+++ RECORDS SUPPLIED

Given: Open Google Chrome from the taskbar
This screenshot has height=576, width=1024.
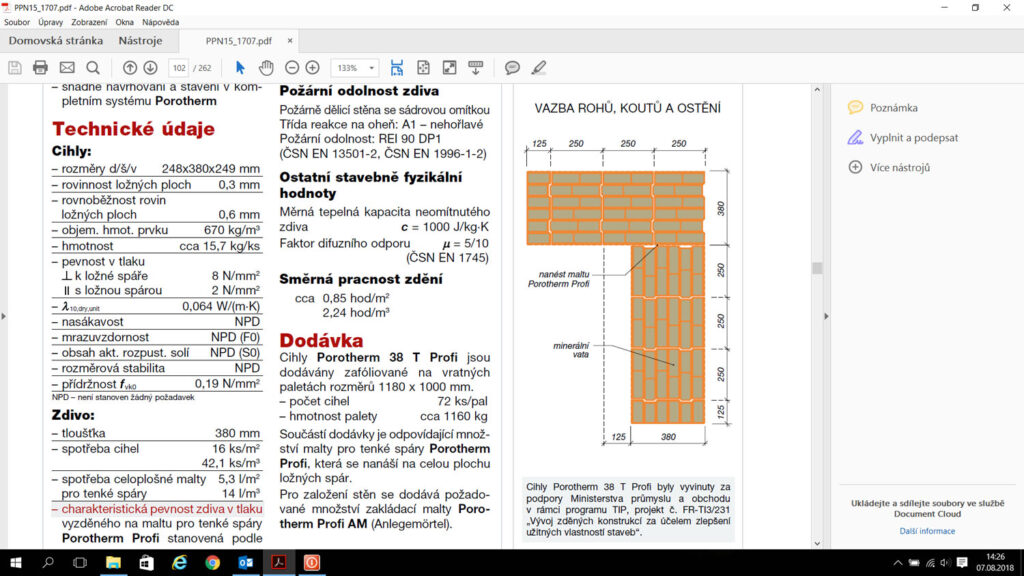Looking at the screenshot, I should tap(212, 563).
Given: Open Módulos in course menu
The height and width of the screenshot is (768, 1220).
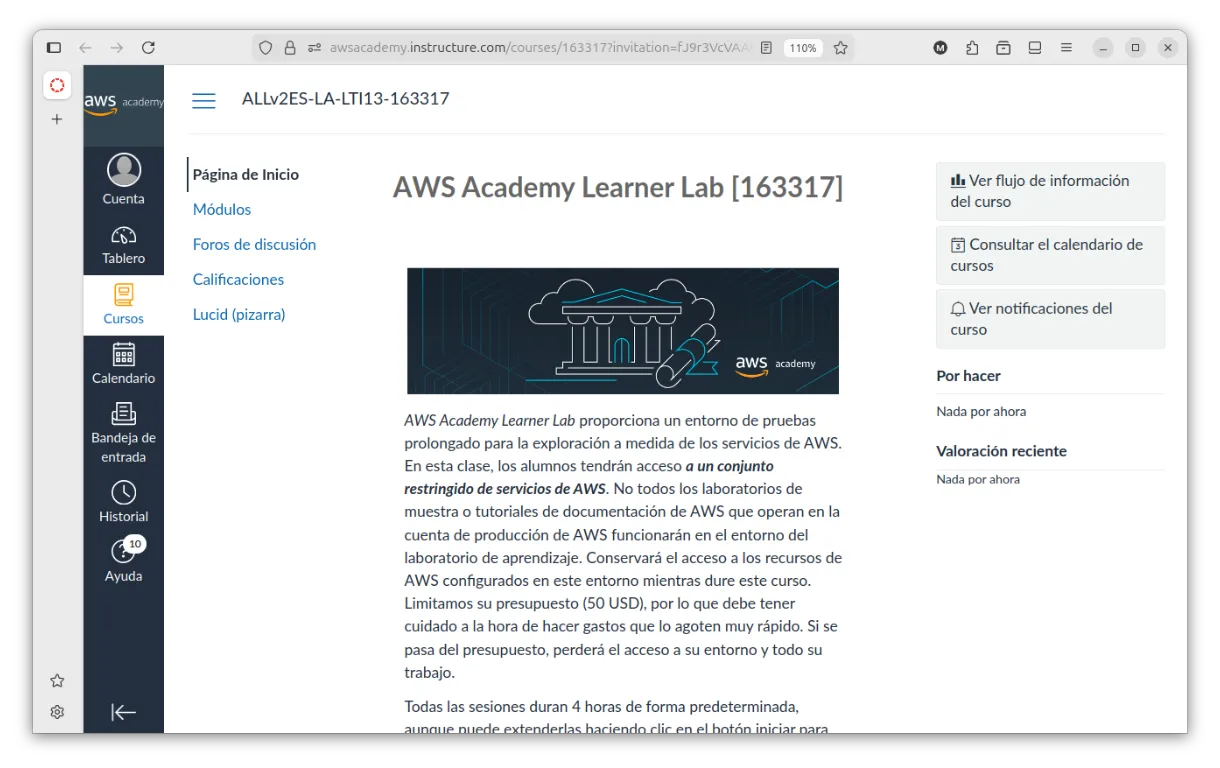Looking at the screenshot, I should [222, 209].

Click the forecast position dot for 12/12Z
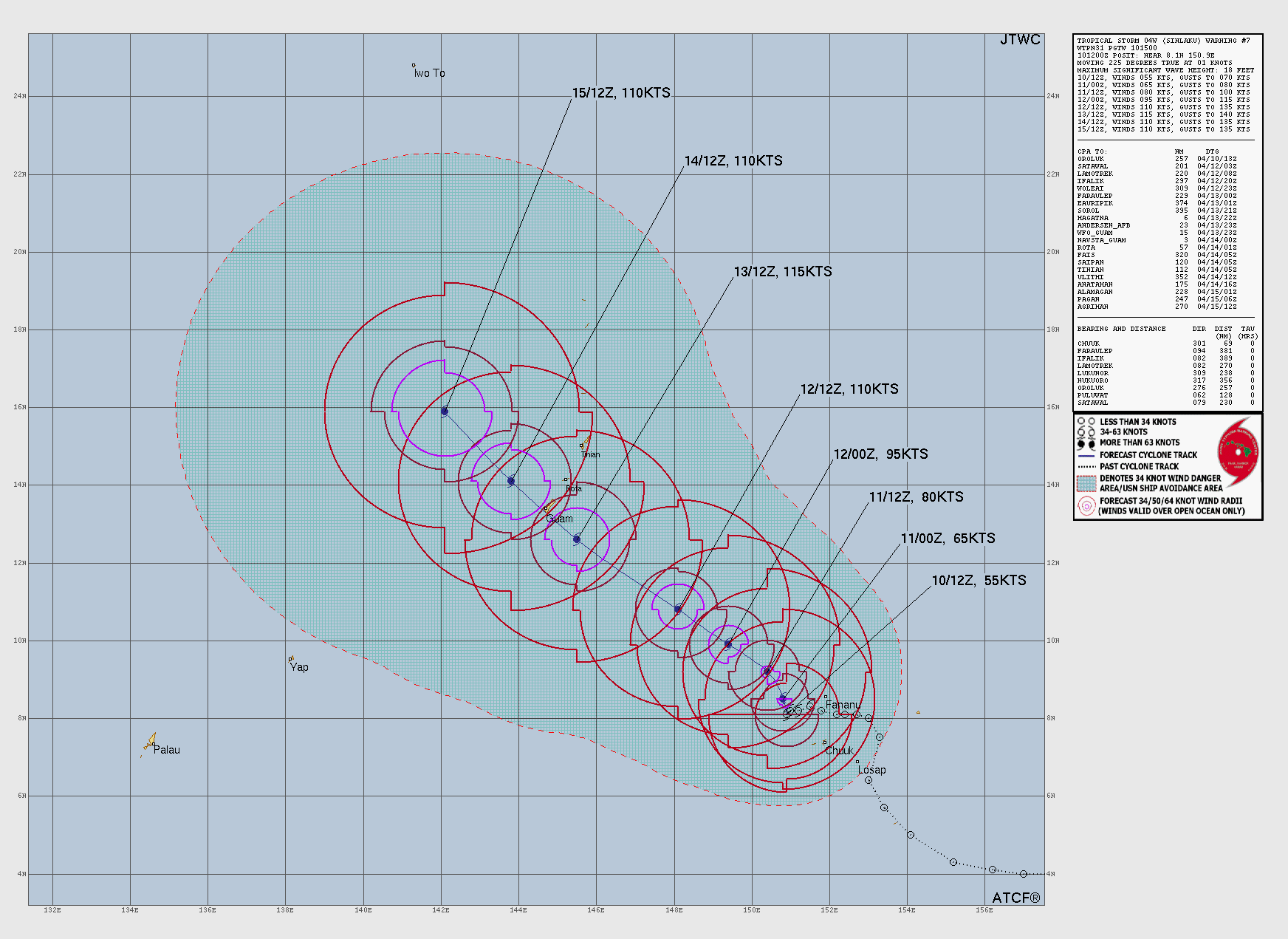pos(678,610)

++++++

§ YOUR TASK: The lines from the one holding "Given: Open Módulos in course menu" through the end of the entries are to be transcribed exactly, both ends included, with the pictures left out.

§ OUTPUT:
Given: Open Módulos in course menu
The height and width of the screenshot is (768, 1220).
Looking at the screenshot, I should [222, 209].

Click the forecast position dot for 12/12Z
pos(678,610)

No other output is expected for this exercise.